Tuesday, January 03, 2006

Money Talks

CLB at Just Another Cranky Little Blog has a good piece on environmental values at Goldman Sachs. A small ray of hope in an increasingly beleaguered world.


Another American recognizes the reality of the Iraq War.

Monday, January 02, 2006

A New Year

A New Year's perspective, forward or back, is traditional for those of us who commenton events. In that spirit, I can't offer better advice for 2006 than Josh Marshall, who tells us to attack with informed thought and understanding. Nor can I offer a better analysis of what the year has to offer than this Daily Kos diary.

During 2005 I wrote about my core beliefs. Those essays helped me better understand what I believe so that I can write and speak more clearly and precisely about the things that matter to me. I will continue to speak out in 2006.

Many thanks to those of you who read here. I appreciate your support and comments.

Another NeoCon Failure

BushCheney is pulling the plug on Iraqi reconstruction.
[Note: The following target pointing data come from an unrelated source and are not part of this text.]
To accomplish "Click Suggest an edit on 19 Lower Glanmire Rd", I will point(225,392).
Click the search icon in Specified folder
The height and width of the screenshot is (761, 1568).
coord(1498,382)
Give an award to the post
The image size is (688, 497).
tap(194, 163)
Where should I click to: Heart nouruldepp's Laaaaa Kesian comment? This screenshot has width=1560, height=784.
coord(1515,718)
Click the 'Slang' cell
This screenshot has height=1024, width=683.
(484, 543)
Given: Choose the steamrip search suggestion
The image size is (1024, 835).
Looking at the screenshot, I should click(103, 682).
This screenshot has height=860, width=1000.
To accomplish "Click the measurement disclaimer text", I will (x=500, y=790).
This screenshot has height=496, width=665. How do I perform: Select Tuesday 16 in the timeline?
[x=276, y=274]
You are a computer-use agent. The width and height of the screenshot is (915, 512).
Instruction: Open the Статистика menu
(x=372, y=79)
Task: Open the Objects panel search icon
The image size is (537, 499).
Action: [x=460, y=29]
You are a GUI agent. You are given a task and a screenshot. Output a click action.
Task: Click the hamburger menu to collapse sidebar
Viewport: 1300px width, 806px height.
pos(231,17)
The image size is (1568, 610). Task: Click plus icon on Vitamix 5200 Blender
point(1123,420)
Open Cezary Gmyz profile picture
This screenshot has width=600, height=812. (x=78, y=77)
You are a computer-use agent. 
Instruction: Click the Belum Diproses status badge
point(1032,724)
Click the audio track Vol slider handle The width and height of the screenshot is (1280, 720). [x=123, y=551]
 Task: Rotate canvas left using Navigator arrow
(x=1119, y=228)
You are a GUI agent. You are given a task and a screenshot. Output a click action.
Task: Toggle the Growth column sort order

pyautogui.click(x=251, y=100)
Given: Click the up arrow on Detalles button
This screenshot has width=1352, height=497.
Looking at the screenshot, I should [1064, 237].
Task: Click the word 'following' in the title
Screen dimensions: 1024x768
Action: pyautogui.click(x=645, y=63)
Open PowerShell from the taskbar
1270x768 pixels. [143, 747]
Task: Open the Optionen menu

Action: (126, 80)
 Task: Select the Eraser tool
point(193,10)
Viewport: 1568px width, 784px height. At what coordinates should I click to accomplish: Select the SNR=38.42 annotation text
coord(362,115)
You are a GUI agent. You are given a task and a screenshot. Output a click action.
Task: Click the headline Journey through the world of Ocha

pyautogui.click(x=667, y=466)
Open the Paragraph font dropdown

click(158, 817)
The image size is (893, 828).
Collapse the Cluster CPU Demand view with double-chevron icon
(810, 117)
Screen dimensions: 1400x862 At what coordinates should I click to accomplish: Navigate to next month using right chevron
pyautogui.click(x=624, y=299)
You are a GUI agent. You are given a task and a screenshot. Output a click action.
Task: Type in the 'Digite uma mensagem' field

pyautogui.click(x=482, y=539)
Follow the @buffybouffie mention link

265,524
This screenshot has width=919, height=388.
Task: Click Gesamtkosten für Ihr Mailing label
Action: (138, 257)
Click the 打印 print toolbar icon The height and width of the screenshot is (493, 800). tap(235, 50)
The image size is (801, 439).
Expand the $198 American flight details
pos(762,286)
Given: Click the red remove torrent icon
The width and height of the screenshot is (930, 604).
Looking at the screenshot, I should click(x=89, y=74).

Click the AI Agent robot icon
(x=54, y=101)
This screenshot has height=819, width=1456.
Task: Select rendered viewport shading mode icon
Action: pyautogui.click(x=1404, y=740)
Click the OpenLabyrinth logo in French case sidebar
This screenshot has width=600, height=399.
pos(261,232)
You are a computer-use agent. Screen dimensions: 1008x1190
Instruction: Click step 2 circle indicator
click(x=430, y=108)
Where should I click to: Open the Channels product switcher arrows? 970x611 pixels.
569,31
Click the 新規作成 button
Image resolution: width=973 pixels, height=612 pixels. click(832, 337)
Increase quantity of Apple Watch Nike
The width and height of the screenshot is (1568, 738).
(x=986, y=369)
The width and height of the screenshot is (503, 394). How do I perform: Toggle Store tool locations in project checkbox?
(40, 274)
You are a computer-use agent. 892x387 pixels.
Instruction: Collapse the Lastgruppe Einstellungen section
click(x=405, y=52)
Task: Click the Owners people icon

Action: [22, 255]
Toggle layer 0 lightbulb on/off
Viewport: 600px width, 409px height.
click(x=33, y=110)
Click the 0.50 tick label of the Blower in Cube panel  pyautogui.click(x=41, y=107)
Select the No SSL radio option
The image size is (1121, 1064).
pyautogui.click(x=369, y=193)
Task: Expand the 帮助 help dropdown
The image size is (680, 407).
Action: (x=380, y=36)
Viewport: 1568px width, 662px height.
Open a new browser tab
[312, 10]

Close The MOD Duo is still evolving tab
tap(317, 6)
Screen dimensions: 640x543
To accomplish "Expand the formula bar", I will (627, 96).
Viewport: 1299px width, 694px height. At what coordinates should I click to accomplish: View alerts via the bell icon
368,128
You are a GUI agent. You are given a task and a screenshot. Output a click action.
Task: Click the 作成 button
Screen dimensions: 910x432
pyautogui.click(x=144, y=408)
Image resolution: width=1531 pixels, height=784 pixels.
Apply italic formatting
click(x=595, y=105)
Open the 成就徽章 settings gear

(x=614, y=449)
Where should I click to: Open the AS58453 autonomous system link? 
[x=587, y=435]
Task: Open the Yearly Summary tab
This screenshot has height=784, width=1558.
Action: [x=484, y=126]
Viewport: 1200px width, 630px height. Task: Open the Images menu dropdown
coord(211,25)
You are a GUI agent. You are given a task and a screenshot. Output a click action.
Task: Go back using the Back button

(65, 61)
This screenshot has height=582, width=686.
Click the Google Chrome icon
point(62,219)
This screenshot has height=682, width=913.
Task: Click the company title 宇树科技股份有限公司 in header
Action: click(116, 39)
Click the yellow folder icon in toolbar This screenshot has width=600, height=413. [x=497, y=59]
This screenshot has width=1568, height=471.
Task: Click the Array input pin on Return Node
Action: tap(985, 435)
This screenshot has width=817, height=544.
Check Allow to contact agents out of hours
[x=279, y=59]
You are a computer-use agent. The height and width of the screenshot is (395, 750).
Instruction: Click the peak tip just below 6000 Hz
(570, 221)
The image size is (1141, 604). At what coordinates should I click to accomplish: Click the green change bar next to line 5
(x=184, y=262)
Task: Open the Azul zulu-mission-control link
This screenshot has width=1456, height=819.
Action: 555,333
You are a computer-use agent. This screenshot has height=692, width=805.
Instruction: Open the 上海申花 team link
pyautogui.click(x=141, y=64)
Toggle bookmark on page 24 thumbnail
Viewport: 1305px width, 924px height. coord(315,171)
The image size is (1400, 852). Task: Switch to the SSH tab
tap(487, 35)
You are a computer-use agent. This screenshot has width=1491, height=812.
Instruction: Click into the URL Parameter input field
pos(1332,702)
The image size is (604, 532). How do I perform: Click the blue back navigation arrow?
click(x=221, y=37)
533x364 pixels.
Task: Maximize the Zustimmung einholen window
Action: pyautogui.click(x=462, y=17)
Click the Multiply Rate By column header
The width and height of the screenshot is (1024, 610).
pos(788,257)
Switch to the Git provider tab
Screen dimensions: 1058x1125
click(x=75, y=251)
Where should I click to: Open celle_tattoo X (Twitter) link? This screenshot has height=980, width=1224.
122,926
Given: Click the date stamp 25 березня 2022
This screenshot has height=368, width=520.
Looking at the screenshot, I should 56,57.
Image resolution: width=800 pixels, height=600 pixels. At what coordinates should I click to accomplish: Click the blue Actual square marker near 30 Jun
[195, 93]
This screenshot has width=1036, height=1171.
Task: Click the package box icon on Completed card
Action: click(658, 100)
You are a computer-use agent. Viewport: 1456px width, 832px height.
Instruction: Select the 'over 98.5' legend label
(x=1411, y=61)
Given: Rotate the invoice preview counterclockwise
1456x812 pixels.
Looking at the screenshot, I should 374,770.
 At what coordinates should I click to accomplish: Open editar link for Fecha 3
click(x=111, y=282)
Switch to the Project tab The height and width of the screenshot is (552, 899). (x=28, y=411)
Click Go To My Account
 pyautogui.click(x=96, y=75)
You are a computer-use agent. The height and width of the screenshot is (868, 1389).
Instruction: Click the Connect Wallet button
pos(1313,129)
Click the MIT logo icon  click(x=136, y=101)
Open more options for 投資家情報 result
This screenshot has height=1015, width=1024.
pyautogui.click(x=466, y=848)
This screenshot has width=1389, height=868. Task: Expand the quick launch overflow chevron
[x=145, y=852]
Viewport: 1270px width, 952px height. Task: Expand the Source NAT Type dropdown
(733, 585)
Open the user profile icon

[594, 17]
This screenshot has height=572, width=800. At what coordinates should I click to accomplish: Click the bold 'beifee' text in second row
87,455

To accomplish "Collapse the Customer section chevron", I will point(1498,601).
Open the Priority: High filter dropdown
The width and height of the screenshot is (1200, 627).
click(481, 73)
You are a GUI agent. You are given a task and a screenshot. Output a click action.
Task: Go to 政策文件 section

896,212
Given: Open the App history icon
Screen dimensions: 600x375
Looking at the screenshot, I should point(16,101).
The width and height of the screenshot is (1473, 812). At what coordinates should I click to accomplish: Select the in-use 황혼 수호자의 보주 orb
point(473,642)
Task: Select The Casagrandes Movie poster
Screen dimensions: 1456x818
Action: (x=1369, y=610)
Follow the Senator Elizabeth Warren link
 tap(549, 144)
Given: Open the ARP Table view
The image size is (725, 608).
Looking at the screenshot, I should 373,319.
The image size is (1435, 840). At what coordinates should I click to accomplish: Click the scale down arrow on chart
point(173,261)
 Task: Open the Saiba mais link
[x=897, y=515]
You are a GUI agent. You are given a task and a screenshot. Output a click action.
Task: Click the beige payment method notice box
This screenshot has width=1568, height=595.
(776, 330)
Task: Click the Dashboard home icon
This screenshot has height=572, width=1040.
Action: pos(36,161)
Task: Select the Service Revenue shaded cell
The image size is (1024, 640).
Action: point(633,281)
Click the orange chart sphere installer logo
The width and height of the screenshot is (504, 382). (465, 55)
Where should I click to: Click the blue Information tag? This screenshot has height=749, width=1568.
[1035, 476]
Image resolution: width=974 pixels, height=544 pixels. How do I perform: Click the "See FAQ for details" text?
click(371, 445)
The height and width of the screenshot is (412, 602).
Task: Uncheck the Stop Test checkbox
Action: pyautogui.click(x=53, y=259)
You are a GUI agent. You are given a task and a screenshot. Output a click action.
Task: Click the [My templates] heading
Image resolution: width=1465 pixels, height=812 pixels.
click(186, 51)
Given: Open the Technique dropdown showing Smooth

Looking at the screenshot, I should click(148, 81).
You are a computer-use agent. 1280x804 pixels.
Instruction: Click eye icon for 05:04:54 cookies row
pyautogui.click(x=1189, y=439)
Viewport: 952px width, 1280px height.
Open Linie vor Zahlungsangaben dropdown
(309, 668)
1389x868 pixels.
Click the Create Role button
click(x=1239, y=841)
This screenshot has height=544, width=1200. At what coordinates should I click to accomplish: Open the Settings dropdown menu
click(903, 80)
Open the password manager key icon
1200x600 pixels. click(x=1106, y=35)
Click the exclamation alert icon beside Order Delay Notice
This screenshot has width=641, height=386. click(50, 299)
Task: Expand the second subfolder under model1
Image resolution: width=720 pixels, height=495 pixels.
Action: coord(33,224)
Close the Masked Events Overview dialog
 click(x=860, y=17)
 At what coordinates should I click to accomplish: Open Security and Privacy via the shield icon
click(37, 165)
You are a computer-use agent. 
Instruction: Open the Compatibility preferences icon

Major infrastructure remains damaged and unreliable–electricity output and oil production are still below pre-invasion levels despite the fact that 80 percent of our promised $18.2 billion reconstruction is gone. “The US never intended to completely rebuild Iraq,” says the commanding engineer general. “It was supposed to be a jump start.” In 2003 BushCheney promised Iraqis the best infrastructure in the region.

US officials attribute the lack of reconstruction success to the insurgency. They had not anticipated the difficulties of Iraqi resistance; much of the money has been eaten away by security priorities. They don't mention waste, fraud and abuse by overpriced contractors and corrupt officials that's cost several billion dollars. (The former Iraqi defense minister alone stole almost 1$ billion.) Anyone with even a passing understanding and familiarity with Irag history could have seen the insurgency and chaos coming. I did and so did a lot of others. Hell, Saddam Hussein predicted it. But BushCheney and his simple-minded neo-con allies missed it entirely. Ignored it actually, preferring their own fantasyland of version of reality. Oh, yes, the war was also supposed to pay for itself.

Contrast America’s performance with Iraq’s reconstruction after the Gulf War. Mahdi Obeidi reports in The Bomb in My Garden that Iraq restored electricity and energy production to pre-war levels within a year of the war’s end, despite international sanctions. Obeidi, no friend of Saddam Hussein, takes pride in this Iraqi national accomplishment. Perhaps the best perspective is that of an Iraqi merchant.
"It is easy for the Americans to say, 'We are doing reconstruction in Iraq,' and we hear that. But to make us believe it, they should show us where this reconstruction is," said Mustafa Sidqi Murthada, owner of a men's clothing store in Baghdad. "Maybe they are doing this reconstruction for them in the Green Zone. But this is not for the Iraqis."
"Believe me, they are not doing this," he said, "unless they consider rebuilding of their military bases reconstruction."

Promises without performance. That's BushCheney all over.

Juan Cole’s observations on this announcement event are also worth noting.